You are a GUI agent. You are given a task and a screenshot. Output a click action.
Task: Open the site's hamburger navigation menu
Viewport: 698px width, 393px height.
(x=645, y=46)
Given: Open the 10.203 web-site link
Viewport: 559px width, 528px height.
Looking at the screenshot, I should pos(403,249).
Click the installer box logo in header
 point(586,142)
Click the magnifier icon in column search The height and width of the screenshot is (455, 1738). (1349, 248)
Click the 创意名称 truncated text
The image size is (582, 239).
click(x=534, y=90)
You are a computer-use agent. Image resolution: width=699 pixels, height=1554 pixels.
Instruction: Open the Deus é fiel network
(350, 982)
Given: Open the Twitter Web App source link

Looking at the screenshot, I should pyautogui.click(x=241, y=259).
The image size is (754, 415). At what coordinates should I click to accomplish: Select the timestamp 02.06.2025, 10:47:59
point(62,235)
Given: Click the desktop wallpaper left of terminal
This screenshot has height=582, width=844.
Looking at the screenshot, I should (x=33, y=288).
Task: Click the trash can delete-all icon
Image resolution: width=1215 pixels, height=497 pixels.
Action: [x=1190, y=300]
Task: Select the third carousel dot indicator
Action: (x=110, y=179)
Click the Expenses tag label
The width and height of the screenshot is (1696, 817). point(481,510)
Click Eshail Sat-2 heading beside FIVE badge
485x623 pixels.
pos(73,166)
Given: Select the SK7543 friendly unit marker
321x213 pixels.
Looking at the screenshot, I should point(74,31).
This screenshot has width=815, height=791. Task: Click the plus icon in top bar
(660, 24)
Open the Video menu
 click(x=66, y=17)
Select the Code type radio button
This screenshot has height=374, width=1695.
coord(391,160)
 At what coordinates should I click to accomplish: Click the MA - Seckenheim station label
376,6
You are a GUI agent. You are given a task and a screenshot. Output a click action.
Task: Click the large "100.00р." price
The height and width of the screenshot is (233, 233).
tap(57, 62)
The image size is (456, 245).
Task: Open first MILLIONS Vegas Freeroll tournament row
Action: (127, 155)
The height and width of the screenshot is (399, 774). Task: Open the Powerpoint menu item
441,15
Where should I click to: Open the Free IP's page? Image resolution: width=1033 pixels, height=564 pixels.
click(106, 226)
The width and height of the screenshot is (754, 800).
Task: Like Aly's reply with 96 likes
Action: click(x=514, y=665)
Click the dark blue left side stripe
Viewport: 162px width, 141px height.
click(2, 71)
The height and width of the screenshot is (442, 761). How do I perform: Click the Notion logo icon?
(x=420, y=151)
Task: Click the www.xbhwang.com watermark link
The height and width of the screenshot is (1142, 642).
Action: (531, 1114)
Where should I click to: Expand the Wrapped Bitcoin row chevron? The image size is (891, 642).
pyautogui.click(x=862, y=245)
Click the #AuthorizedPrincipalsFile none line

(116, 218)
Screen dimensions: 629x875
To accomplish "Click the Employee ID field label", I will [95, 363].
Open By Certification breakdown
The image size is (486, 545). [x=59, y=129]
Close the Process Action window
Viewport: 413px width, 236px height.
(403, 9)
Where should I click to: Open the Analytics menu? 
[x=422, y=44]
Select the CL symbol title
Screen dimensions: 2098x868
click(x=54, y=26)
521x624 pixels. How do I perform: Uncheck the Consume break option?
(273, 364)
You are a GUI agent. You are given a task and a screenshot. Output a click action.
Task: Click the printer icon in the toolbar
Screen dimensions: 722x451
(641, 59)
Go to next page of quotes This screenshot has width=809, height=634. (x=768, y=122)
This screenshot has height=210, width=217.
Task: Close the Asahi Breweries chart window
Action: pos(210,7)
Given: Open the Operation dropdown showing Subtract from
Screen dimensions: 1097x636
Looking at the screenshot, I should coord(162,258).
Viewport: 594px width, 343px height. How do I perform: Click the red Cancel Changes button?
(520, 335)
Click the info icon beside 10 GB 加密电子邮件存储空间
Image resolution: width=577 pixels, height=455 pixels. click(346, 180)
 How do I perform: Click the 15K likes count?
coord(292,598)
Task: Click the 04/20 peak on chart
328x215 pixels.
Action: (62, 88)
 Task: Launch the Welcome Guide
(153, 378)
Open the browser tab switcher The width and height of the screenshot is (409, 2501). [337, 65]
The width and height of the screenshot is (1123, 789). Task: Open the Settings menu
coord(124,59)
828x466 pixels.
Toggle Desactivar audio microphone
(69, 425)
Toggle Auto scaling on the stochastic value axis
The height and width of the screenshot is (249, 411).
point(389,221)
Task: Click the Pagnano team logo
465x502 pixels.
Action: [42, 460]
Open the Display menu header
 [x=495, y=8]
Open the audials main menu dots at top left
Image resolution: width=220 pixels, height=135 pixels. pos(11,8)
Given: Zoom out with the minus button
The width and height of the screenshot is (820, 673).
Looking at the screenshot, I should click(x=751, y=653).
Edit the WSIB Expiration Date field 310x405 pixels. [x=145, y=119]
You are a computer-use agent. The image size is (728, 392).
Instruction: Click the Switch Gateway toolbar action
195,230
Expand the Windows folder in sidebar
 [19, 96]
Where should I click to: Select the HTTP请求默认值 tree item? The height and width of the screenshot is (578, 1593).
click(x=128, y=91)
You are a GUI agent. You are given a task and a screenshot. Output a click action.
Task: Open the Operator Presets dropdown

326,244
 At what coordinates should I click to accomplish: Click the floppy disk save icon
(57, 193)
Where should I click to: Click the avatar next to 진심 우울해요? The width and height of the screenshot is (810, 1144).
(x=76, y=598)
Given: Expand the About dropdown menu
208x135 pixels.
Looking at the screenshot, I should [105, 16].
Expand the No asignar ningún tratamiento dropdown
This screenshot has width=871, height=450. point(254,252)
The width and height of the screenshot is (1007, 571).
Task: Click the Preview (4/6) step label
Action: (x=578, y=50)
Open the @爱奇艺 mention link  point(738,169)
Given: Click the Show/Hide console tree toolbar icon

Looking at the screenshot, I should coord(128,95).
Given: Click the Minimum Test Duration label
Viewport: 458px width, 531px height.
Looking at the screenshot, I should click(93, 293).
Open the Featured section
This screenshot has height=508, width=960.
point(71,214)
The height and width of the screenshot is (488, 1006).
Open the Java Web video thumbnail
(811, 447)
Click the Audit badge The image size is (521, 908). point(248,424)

= = = = = = =

AIM OF THE EXERCISE: Your task is to set down all of the entries exactly as they appear.

ANSWER TO THE PROBLEM:
You are a GUI agent. You are given a task and a screenshot. Output a click action.
Task: Open the site's hamburger navigation menu
Viewport: 698px width, 393px height.
(x=645, y=46)
Given: Open the 10.203 web-site link
Viewport: 559px width, 528px height.
Looking at the screenshot, I should pos(403,249).
Click the installer box logo in header
 point(586,142)
Click the magnifier icon in column search The height and width of the screenshot is (455, 1738). (1349, 248)
Click the 创意名称 truncated text
The image size is (582, 239).
click(x=534, y=90)
You are a computer-use agent. Image resolution: width=699 pixels, height=1554 pixels.
Instruction: Open the Deus é fiel network
(350, 982)
Given: Open the Twitter Web App source link

Looking at the screenshot, I should pyautogui.click(x=241, y=259).
The image size is (754, 415). At what coordinates should I click to accomplish: Select the timestamp 02.06.2025, 10:47:59
point(62,235)
Given: Click the desktop wallpaper left of terminal
This screenshot has height=582, width=844.
Looking at the screenshot, I should (x=33, y=288).
Task: Click the trash can delete-all icon
Image resolution: width=1215 pixels, height=497 pixels.
Action: [x=1190, y=300]
Task: Select the third carousel dot indicator
Action: (x=110, y=179)
Click the Expenses tag label
The width and height of the screenshot is (1696, 817). point(481,510)
Click Eshail Sat-2 heading beside FIVE badge
485x623 pixels.
pos(73,166)
Given: Select the SK7543 friendly unit marker
321x213 pixels.
Looking at the screenshot, I should point(74,31).
This screenshot has width=815, height=791. Task: Click the plus icon in top bar
(660, 24)
Open the Video menu
 click(x=66, y=17)
Select the Code type radio button
This screenshot has height=374, width=1695.
coord(391,160)
 At what coordinates should I click to accomplish: Click the MA - Seckenheim station label
376,6
You are a GUI agent. You are given a task and a screenshot. Output a click action.
Task: Click the large "100.00р." price
The height and width of the screenshot is (233, 233).
tap(57, 62)
The image size is (456, 245).
Task: Open first MILLIONS Vegas Freeroll tournament row
Action: (127, 155)
The height and width of the screenshot is (399, 774). Task: Open the Powerpoint menu item
441,15
Where should I click to: Open the Free IP's page? Image resolution: width=1033 pixels, height=564 pixels.
click(106, 226)
The width and height of the screenshot is (754, 800).
Task: Like Aly's reply with 96 likes
Action: click(x=514, y=665)
Click the dark blue left side stripe
Viewport: 162px width, 141px height.
click(2, 71)
The height and width of the screenshot is (442, 761). How do I perform: Click the Notion logo icon?
(x=420, y=151)
Task: Click the www.xbhwang.com watermark link
The height and width of the screenshot is (1142, 642).
Action: (531, 1114)
Where should I click to: Expand the Wrapped Bitcoin row chevron? The image size is (891, 642).
pyautogui.click(x=862, y=245)
Click the #AuthorizedPrincipalsFile none line

(116, 218)
Screen dimensions: 629x875
To accomplish "Click the Employee ID field label", I will [95, 363].
Open By Certification breakdown
The image size is (486, 545). [x=59, y=129]
Close the Process Action window
Viewport: 413px width, 236px height.
(403, 9)
Where should I click to: Open the Analytics menu? 
[x=422, y=44]
Select the CL symbol title
Screen dimensions: 2098x868
click(x=54, y=26)
521x624 pixels. How do I perform: Uncheck the Consume break option?
(273, 364)
You are a GUI agent. You are given a task and a screenshot. Output a click action.
Task: Click the printer icon in the toolbar
Screen dimensions: 722x451
(641, 59)
Go to next page of quotes This screenshot has width=809, height=634. (x=768, y=122)
This screenshot has height=210, width=217.
Task: Close the Asahi Breweries chart window
Action: pos(210,7)
Given: Open the Operation dropdown showing Subtract from
Screen dimensions: 1097x636
Looking at the screenshot, I should coord(162,258).
Viewport: 594px width, 343px height. How do I perform: Click the red Cancel Changes button?
(520, 335)
Click the info icon beside 10 GB 加密电子邮件存储空间
Image resolution: width=577 pixels, height=455 pixels. click(346, 180)
 How do I perform: Click the 15K likes count?
coord(292,598)
Task: Click the 04/20 peak on chart
328x215 pixels.
Action: (62, 88)
 Task: Launch the Welcome Guide
(153, 378)
Open the browser tab switcher The width and height of the screenshot is (409, 2501). [337, 65]
The width and height of the screenshot is (1123, 789). Task: Open the Settings menu
coord(124,59)
828x466 pixels.
Toggle Desactivar audio microphone
(69, 425)
Toggle Auto scaling on the stochastic value axis
The height and width of the screenshot is (249, 411).
point(389,221)
Task: Click the Pagnano team logo
465x502 pixels.
Action: [42, 460]
Open the Display menu header
 [x=495, y=8]
Open the audials main menu dots at top left
Image resolution: width=220 pixels, height=135 pixels. pos(11,8)
Given: Zoom out with the minus button
The width and height of the screenshot is (820, 673).
Looking at the screenshot, I should click(x=751, y=653).
Edit the WSIB Expiration Date field 310x405 pixels. [x=145, y=119]
You are a computer-use agent. The image size is (728, 392).
Instruction: Click the Switch Gateway toolbar action
195,230
Expand the Windows folder in sidebar
 [19, 96]
Where should I click to: Select the HTTP请求默认值 tree item? The height and width of the screenshot is (578, 1593).
click(x=128, y=91)
You are a GUI agent. You are given a task and a screenshot. Output a click action.
Task: Open the Operator Presets dropdown

326,244
 At what coordinates should I click to accomplish: Click the floppy disk save icon
(57, 193)
Where should I click to: Click the avatar next to 진심 우울해요? The width and height of the screenshot is (810, 1144).
(x=76, y=598)
Given: Expand the About dropdown menu
208x135 pixels.
Looking at the screenshot, I should [105, 16].
Expand the No asignar ningún tratamiento dropdown
This screenshot has width=871, height=450. point(254,252)
The width and height of the screenshot is (1007, 571).
Task: Click the Preview (4/6) step label
Action: (x=578, y=50)
Open the @爱奇艺 mention link  point(738,169)
Given: Click the Show/Hide console tree toolbar icon

Looking at the screenshot, I should coord(128,95).
Given: Click the Minimum Test Duration label
Viewport: 458px width, 531px height.
Looking at the screenshot, I should click(93, 293).
Open the Featured section
This screenshot has height=508, width=960.
point(71,214)
The height and width of the screenshot is (488, 1006).
Open the Java Web video thumbnail
(811, 447)
Click the Audit badge The image size is (521, 908). point(248,424)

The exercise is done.